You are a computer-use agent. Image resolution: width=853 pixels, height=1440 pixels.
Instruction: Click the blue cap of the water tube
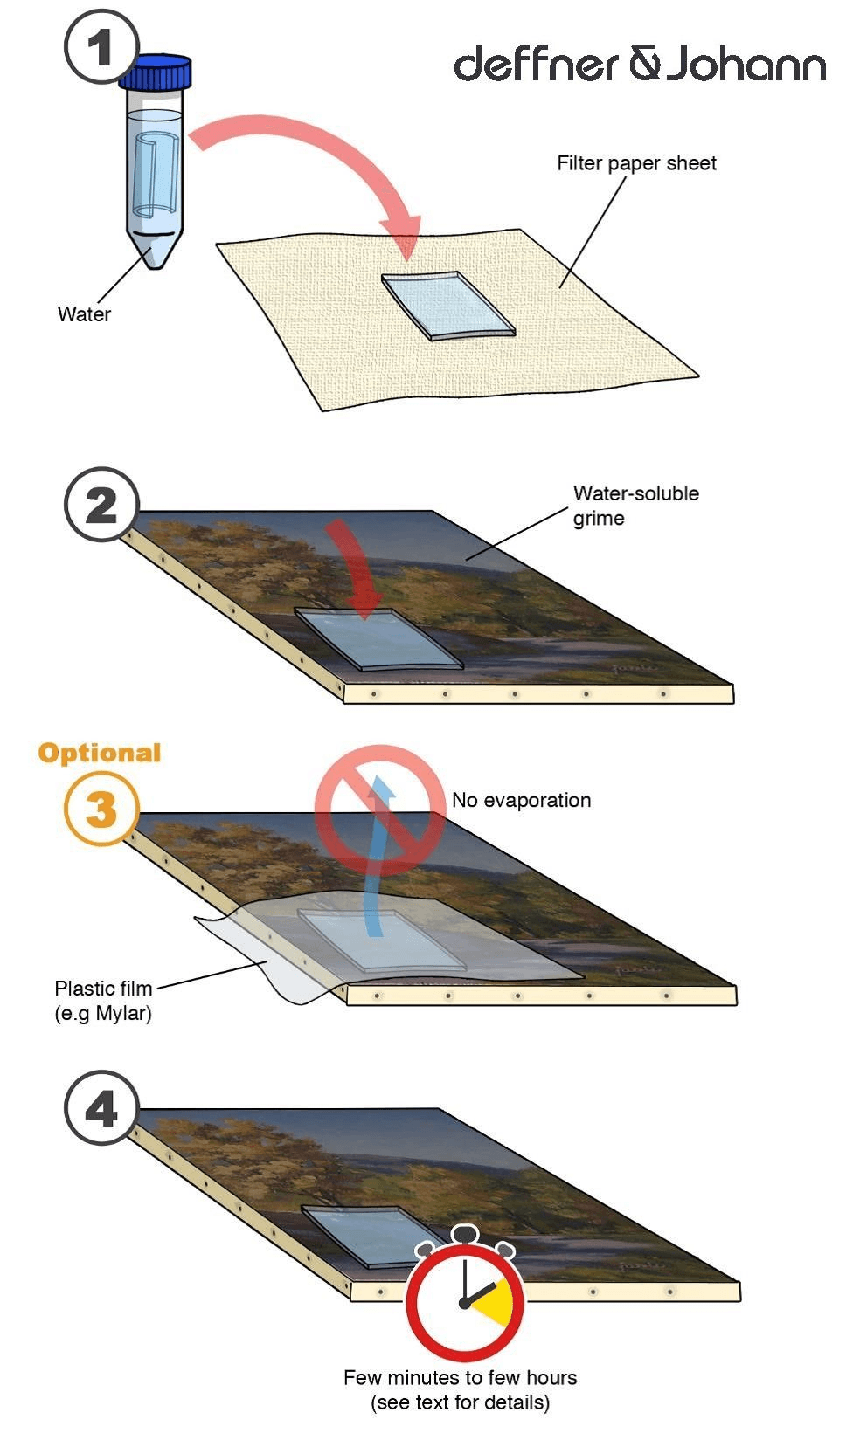point(155,72)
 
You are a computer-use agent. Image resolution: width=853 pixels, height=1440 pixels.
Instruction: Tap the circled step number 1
point(101,47)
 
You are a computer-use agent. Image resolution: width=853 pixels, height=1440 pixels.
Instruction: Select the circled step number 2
point(101,505)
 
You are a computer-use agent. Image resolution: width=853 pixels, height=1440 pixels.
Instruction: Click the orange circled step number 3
point(101,808)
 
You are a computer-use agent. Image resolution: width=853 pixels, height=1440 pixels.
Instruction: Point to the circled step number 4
point(101,1107)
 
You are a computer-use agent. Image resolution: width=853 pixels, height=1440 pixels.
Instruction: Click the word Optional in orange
point(99,753)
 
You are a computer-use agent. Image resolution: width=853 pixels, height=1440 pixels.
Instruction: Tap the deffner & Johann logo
point(640,64)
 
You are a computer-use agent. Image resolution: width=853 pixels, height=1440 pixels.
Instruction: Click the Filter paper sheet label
point(636,163)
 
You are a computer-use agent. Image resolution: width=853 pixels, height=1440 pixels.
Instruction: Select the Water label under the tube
point(84,314)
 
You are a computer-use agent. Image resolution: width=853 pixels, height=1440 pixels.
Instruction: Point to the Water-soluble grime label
point(635,506)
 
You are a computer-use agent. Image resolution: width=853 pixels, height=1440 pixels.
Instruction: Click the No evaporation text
point(521,801)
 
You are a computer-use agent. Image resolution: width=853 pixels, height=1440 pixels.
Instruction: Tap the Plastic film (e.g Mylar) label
point(104,1000)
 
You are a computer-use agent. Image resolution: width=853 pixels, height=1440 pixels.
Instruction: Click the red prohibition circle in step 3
point(379,810)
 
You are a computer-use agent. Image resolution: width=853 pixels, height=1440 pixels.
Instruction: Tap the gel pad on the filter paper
point(448,306)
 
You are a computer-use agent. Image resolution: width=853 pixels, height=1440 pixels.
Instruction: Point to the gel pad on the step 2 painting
point(379,639)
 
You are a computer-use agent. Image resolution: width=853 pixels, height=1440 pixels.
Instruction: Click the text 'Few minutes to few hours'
point(460,1378)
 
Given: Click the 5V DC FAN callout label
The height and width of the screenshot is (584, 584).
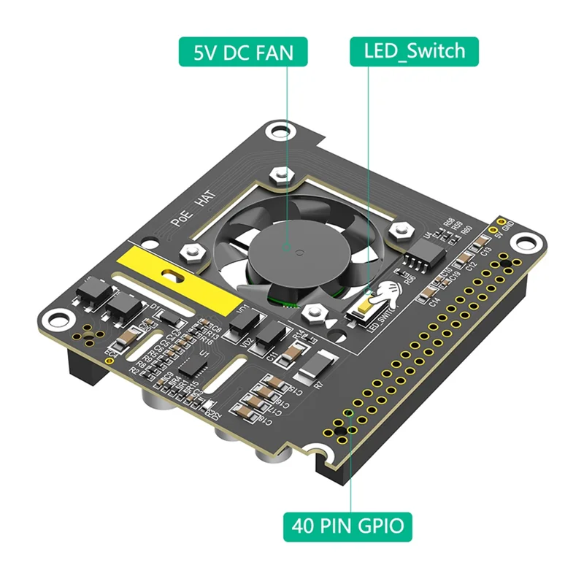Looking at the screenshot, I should [242, 52].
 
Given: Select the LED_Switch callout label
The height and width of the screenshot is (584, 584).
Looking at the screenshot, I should [414, 52].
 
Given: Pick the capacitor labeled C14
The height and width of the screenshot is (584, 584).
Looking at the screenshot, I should [426, 293].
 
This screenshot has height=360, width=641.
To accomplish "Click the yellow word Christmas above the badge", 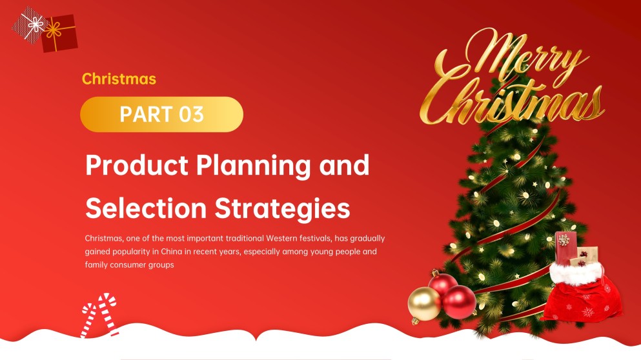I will click(119, 79).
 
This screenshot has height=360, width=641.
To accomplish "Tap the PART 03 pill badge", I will click(161, 114).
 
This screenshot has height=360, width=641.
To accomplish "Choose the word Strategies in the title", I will click(283, 208).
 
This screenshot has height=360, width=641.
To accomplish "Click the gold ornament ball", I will click(423, 305).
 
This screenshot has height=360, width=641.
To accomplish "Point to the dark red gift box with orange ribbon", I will click(59, 34).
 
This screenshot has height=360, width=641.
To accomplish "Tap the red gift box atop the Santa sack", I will click(565, 246).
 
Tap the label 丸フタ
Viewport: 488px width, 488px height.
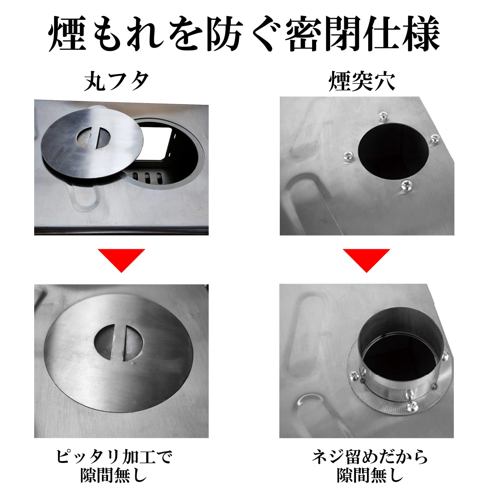116,81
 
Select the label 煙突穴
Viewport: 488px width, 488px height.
362,81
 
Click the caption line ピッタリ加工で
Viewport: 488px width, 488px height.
114,456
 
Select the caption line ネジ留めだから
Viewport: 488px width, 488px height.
370,456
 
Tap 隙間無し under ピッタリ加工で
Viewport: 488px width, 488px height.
114,475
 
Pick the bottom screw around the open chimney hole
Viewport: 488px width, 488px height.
407,185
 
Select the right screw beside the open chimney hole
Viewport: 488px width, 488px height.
435,139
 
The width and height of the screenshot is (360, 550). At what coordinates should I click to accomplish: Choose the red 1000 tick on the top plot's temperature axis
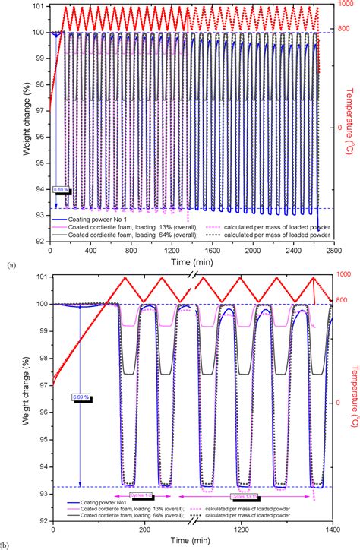[345, 8]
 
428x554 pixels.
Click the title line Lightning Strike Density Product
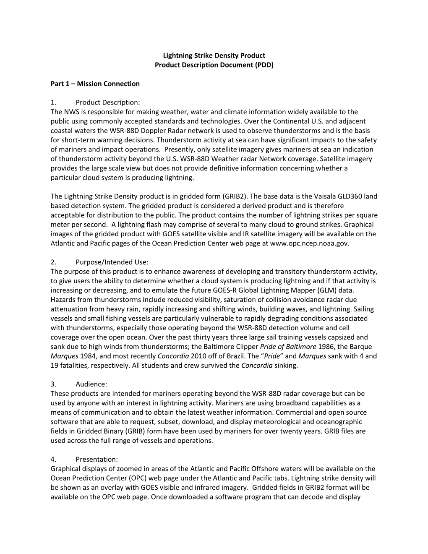[214, 55]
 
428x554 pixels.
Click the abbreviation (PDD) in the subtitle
[264, 65]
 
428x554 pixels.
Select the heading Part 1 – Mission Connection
[95, 84]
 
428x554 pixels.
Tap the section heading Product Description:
[107, 102]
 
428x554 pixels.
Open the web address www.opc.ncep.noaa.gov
[310, 243]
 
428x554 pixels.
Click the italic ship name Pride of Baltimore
[288, 347]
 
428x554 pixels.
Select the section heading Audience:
[91, 384]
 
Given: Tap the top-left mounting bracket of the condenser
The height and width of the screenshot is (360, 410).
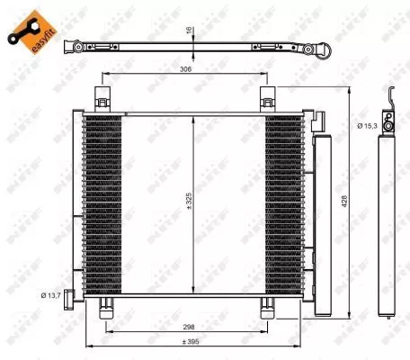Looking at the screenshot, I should tap(103, 99).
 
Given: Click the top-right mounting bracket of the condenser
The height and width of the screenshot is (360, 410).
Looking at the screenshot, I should tap(268, 99).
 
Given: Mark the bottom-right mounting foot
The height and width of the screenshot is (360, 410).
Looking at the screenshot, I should tap(268, 308).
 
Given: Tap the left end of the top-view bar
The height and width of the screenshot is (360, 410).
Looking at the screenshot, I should tap(76, 42).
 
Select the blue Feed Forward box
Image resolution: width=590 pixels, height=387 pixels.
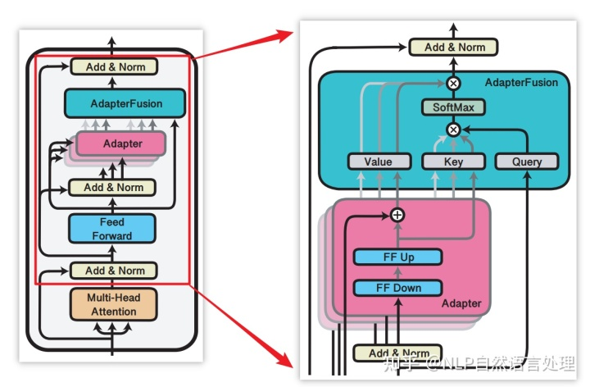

= = = = =

● **Exercise**
Output the rows exactly, from the start of the rows through the line with "point(84,314)", and leave the pictures out.

● **Written answer**
You are a computer-use agent. Image resolution: width=853 pixels, height=1440 pixels.
Instruction: Click the blue cap of the water tube
point(155,72)
 
You are a computer-use agent. Image resolution: width=853 pixels, height=1440 pixels.
Instruction: Tap the circled step number 1
point(101,47)
 
You are a computer-use agent. Image resolution: width=853 pixels, height=1440 pixels.
Instruction: Select the circled step number 2
point(101,505)
 
You are a computer-use agent. Image resolution: width=853 pixels, height=1440 pixels.
Instruction: Click the orange circled step number 3
point(101,808)
 
You are a computer-use agent. Image resolution: width=853 pixels, height=1440 pixels.
Instruction: Point to the circled step number 4
point(101,1107)
 
You are a computer-use agent. Image resolution: width=853 pixels, height=1440 pixels.
Instruction: Click the word Optional in orange
point(99,753)
 
You are a computer-use agent. Image resolution: width=853 pixels, height=1440 pixels.
Instruction: Tap the deffner & Johann logo
point(640,64)
 
You are a computer-use agent. Image resolution: width=853 pixels, height=1440 pixels.
Instruction: Click the Filter paper sheet label
point(636,163)
 
You are a computer-use agent. Image resolution: width=853 pixels, height=1440 pixels.
Instruction: Select the Water label under the tube
point(84,314)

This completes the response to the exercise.